New American TV Show Fuels Anti-Arab Stereotypes

By Ray Hanania

March 20, 2014 6 min read

In 1991, MGM in Hollywood produced a film that it called "Not Without My Daughter."

The movie is about an American woman who marries an Iranian man in the United States and, after having a young daughter, the husband convinces the wife to visit his family in Tehran.

What starts out as a visit turns into a hostage scenario as the husband refuses to allow his wife and daughter to leave Iran and return to the United States. The wife and daughter are forced to embrace Islam and to toss their Westernized lifestyle in favor of a strongly conservative lifestyle.

"Not Without My Daughter" starred Sally Field as the American wife, Alfred Molina as the Iranian husband, and Sheila Rosenthal as the daughter.

I hated that film for a lot of reasons. Everyone I knew thought Iranians and Arabs were one and the same. (Americans are the most educated people in the world, but the least educated about the world.) And it portrayed Arab culture as hostile, extreme and oppressive.

The story was based on a real story and a book written by Betty Mahmoody in 1984. I couldn't argue with the facts or Mahmoody's experience. But what I really did challenge was the fact that Hollywood only produced movies that cast Arabs in an extreme and negative light. For every one Mahmoody, there are a thousand women who have a positive and inspiring life in the Arab world.
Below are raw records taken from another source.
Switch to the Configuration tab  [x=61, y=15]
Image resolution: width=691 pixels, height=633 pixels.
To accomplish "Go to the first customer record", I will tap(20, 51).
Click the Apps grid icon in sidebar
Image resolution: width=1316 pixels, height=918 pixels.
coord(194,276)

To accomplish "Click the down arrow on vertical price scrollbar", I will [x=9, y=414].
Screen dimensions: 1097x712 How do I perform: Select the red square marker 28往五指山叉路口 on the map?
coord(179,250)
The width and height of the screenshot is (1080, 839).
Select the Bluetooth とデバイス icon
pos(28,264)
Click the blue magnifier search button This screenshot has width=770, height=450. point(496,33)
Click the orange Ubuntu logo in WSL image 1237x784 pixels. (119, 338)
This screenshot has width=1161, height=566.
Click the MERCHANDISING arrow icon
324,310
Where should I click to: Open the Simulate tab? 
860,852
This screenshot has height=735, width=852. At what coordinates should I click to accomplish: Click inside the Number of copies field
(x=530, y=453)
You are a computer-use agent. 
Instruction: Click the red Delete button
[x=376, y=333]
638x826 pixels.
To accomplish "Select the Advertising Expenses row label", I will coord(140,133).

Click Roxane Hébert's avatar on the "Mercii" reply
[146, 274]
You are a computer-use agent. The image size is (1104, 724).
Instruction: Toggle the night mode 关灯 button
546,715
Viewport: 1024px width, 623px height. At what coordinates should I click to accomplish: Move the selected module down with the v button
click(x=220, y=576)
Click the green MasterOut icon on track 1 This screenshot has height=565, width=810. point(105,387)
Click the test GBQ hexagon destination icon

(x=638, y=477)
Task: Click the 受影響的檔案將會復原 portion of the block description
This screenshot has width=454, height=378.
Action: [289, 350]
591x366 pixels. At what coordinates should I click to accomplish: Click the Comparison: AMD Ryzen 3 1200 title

Hey, it wasn't in Saudi Arabia that police found three girls who had been kidnapped as children by a maniac and his wife and held as sex slave hostages for more than 12 years. The police found the three young girls chained in a basement in a home in Cleveland, Ohio, by an American and his wife.

I'm not saying Hollywood shouldn't tell the ordeal of Betty Mahmoody. I am saying that Hollywood should expand the content of the stories that it tells when it involves Arabs and the Middle East.

We have a positive side that is suppressed by American racism and hatred.

Not much has changed, apparently. Most Hollywood movies continue to only portray Arabs as terrorists, cruel and oppressive.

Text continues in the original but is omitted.